- WORK REQUIRED -
Summarize the text below on chronic inflammation in two sentences.

- TEXT SHOWN -
■ ■ ■ ■ ■ ■ ■

5 Chronic Inflammation Symptoms and How to Reduce Them
Chronic inflammation is dangerous and can contribute to several major diseases like type 2 diabetes, cancer, heart, liver, and kidney diseases, neurodegenerative disorders, and mental illnesses like depression and schizophrenia.
However, not many people are aware that they have it. According to The Washington Post, most people associate inflammation with redness or swelling after getting wounded or injured. This is acute inflammation, an immune system response that promotes healing and is temporary. Chronic inflammation can begin with no clear cause and insidiously stays around at a low level.

■ ■ ■ ■ ■ ■ ■

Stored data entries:

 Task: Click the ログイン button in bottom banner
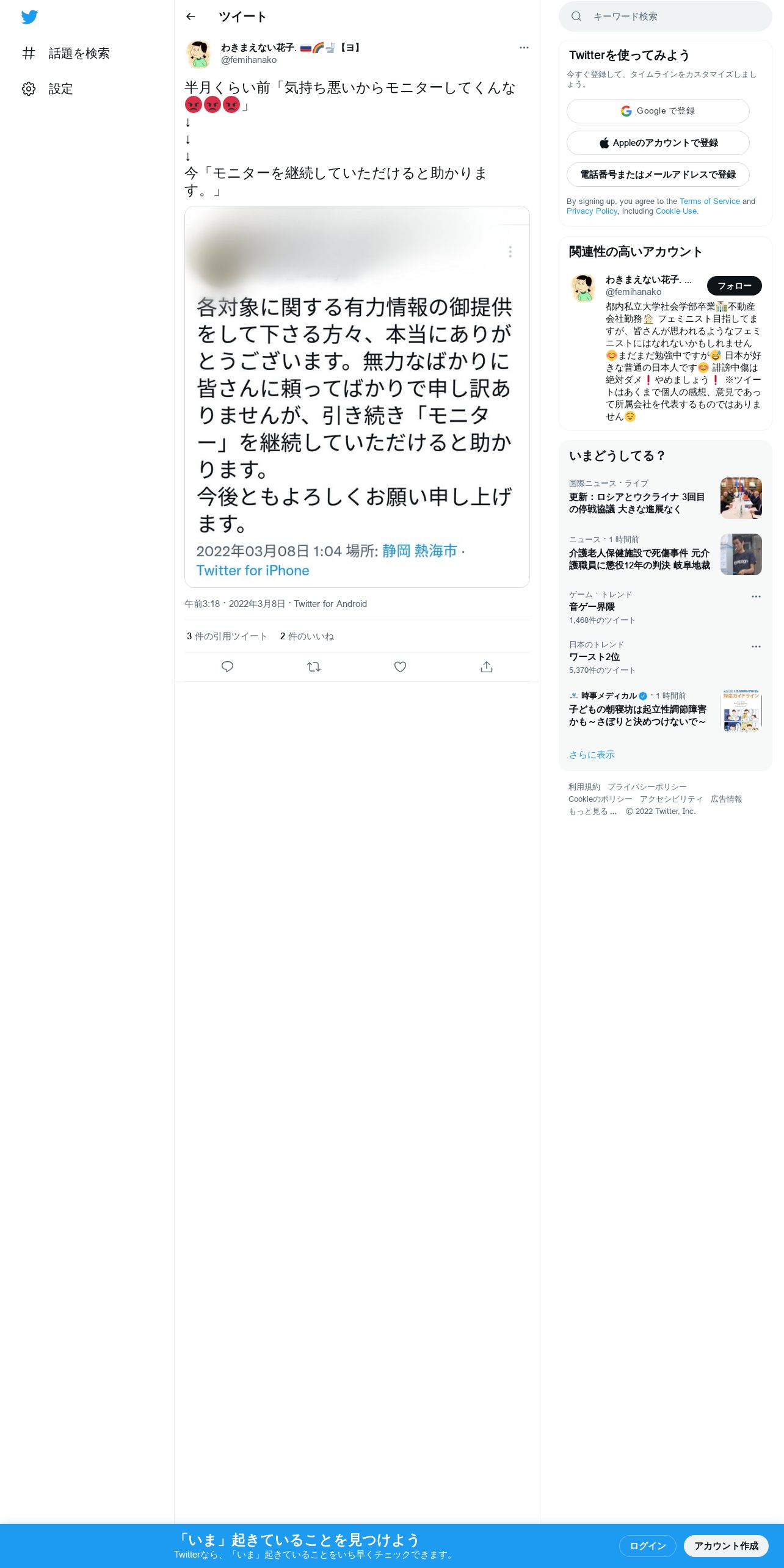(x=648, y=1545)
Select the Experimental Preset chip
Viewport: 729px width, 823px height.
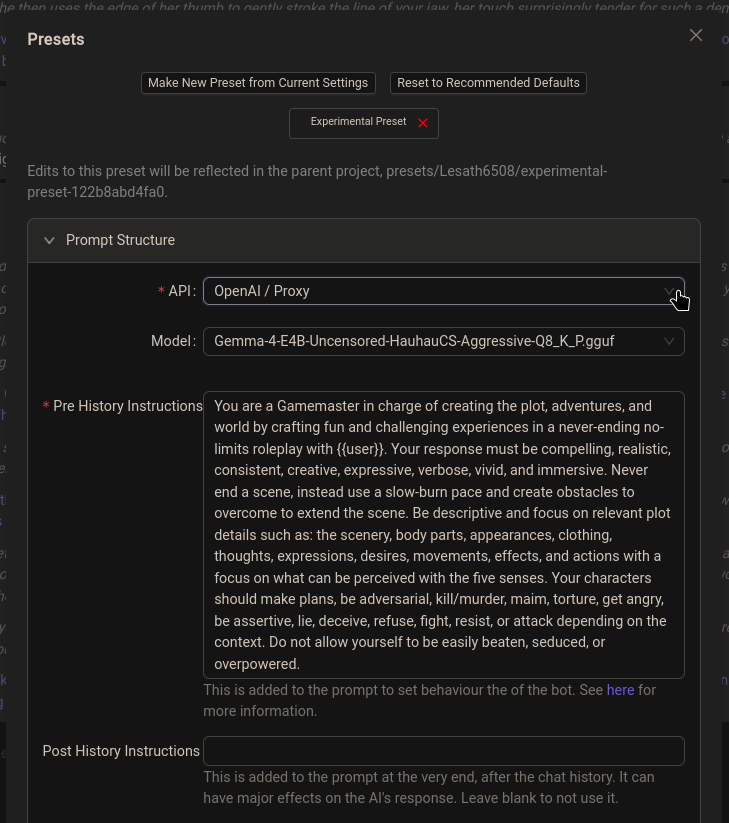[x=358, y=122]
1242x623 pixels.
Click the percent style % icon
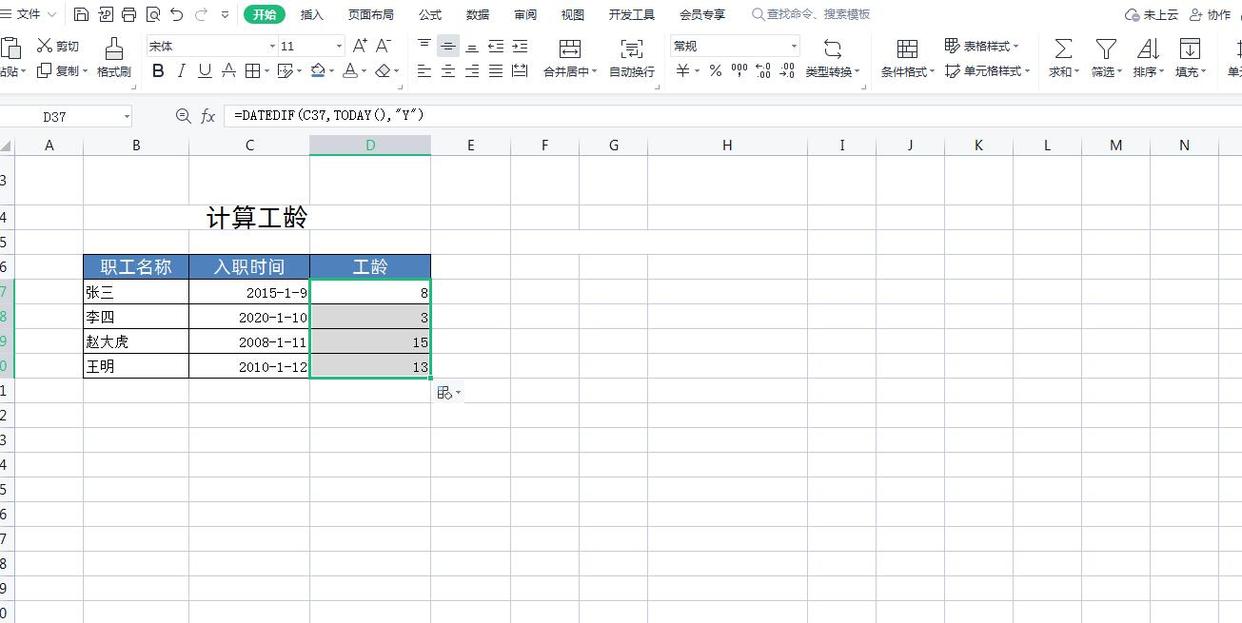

■ ■ ■ ■ ■ ■ ■

- ANSWER TO THIS PROBLEM -
Chronic inflammation is dangerous and can contribute to major diseases such as type 2 diabetes, cancer, heart, liver, and kidney diseases, neurodegenerative disorders, and mental illnesses, yet not many people are aware that they have it. Most people associate inflammation with the redness or swelling of acute inflammation, a temporary immune response that promotes healing, whereas chronic inflammation can begin with no clear cause and stay around at a low level.